HomeSaluteCervello e sistema nervosoAlzheimer: promettente composto migliora la cognizione

Alzheimer: promettente composto migliora la cognizione

(Alzheimer-Immagine: Credit: Public Domain).

Uno studio condotto sui topi, pubblicato sulla rivista Geroscience, ha identificato il meccanismo d’azione di un promettente composto contro il morbo di Alzheimer, sviluppato dal team di Chimica Medica e Farmacologia dell’Università di Barcellona. 

Il nuovo farmaco appartiene a una famiglia di molecole che, quando legate ai recettori dell’imidazolo I2, provocano una riduzione della neuroinfiammazione e un miglioramento della cognizione e di altri marker della progressione di questa malattia, i più diffusi tra le demenze. I risultati mostrano che questi effetti benefici si verificherebbero quando la via della calcineurina viene modulata. Secondo i ricercatori, questo studio preclinico apre le porte allo sviluppo di nuove terapie contro l’Alzheimer, una malattia che non ha ancora una cura e anche contro altre malattie neurodegenerative.
════════
[ELENCO ATTIVITÀ]:
1. Elenca gli effetti che, secondo il testo sull'Alzheimer, le molecole legate ai recettori dell'imidazolo I2 provocano.
2. Riporta dal testo sull'Alzheimer la parte che si apre con le parole contenenti "(Alzheimer-Immagine: Credit: Public" e si chiude con "altre malattie neurodegenerative.".
I dati qui di seguito sono materiale a sé, distinto dal testo.
════════
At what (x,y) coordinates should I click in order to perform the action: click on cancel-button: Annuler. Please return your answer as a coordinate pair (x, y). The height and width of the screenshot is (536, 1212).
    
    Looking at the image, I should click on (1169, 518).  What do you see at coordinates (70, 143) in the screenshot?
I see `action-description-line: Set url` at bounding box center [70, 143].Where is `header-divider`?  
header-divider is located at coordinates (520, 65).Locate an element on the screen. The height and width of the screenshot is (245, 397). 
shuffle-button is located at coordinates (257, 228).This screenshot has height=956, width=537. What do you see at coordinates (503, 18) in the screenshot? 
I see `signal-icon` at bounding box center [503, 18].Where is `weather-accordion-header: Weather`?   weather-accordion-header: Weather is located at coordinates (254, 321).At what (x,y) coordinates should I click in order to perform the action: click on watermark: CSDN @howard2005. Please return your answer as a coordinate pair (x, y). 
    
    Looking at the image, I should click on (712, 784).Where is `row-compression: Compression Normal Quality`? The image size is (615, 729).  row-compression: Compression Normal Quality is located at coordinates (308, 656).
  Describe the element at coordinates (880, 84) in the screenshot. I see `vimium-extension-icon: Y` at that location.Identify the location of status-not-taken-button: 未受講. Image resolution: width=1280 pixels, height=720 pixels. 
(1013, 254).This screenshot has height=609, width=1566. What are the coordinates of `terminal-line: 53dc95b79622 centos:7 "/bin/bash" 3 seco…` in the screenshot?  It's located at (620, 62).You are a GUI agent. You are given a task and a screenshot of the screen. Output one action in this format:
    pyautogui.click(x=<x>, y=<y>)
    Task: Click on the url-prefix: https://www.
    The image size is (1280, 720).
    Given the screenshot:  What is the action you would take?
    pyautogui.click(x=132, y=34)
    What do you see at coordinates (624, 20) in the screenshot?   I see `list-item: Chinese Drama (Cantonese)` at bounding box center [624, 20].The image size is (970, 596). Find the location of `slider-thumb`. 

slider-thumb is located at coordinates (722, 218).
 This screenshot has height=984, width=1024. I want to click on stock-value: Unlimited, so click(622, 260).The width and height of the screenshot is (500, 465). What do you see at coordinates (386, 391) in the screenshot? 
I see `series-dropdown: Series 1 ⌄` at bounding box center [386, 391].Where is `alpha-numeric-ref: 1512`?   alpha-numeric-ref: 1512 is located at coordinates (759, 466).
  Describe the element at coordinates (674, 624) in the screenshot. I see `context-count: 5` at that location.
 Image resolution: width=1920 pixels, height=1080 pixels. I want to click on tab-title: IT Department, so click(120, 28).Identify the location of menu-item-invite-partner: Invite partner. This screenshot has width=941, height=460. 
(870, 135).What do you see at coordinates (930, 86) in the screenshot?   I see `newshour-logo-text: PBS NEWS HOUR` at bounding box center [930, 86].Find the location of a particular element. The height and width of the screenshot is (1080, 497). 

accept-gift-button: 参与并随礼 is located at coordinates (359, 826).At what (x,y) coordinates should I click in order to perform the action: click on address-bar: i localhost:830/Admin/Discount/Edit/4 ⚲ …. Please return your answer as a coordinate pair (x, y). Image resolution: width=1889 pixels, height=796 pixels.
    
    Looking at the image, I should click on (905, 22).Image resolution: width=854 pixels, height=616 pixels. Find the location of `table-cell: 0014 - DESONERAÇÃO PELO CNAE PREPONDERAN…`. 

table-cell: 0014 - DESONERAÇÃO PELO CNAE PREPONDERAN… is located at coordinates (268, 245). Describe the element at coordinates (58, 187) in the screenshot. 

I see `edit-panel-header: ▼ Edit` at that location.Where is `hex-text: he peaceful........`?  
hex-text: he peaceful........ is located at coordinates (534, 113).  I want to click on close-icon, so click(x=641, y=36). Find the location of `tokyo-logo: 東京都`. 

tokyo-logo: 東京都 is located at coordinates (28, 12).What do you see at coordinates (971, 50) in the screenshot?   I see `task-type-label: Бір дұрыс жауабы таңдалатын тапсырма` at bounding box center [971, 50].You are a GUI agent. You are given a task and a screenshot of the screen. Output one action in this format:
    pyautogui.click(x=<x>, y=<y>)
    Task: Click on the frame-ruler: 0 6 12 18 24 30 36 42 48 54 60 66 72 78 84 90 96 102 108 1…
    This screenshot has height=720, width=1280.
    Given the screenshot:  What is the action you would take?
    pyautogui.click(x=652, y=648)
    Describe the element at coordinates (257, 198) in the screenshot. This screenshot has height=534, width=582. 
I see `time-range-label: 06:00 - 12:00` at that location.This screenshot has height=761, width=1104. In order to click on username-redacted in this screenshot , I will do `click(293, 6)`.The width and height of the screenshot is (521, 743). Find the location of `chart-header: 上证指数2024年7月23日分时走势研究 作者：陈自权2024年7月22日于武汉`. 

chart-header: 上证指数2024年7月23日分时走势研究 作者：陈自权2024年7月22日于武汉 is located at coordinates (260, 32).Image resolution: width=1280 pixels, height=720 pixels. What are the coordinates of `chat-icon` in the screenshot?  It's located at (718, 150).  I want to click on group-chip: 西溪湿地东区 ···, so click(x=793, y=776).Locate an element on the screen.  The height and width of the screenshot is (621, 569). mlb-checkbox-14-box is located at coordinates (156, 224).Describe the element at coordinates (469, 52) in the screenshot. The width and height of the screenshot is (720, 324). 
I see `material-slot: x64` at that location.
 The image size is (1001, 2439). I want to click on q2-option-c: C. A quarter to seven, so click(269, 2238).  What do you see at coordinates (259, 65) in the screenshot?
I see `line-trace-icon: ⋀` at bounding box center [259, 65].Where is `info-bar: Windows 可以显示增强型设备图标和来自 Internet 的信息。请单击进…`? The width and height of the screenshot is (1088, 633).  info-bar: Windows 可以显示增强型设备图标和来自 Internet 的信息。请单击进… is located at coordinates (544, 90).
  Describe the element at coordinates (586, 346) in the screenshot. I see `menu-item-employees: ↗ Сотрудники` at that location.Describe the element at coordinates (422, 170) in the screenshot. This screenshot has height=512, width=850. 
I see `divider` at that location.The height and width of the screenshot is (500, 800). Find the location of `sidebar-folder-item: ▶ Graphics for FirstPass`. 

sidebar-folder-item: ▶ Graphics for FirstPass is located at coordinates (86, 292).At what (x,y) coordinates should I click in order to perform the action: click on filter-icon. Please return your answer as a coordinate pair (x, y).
════════
[RISPOSTE PER ATTIVITÀ]:
1.
- riduzione della neuroinfiammazione
- miglioramento della cognizione
- miglioramento di altri marker della progressione della malattia

2.
(Alzheimer-Immagine: Credit: Public Domain).

Uno studio condotto sui topi, pubblicato sulla rivista Geroscience, ha identificato il meccanismo d’azione di un promettente composto contro il morbo di Alzheimer, sviluppato dal team di Chimica Medica e Farmacologia dell’Università di Barcellona. 

Il nuovo farmaco appartiene a una famiglia di molecole che, quando legate ai recettori dell’imidazolo I2, provocano una riduzione della neuroinfiammazione e un miglioramento della cognizione e di altri marker della progressione di questa malattia, i più diffusi tra le demenze. I risultati mostrano che questi effetti benefici si verificherebbero quando la via della calcineurina viene modulata. Secondo i ricercatori, questo studio preclinico apre le porte allo sviluppo di nuove terapie contro l’Alzheimer, una malattia che non ha ancora una cura e anche contro altre malattie neurodegenerative.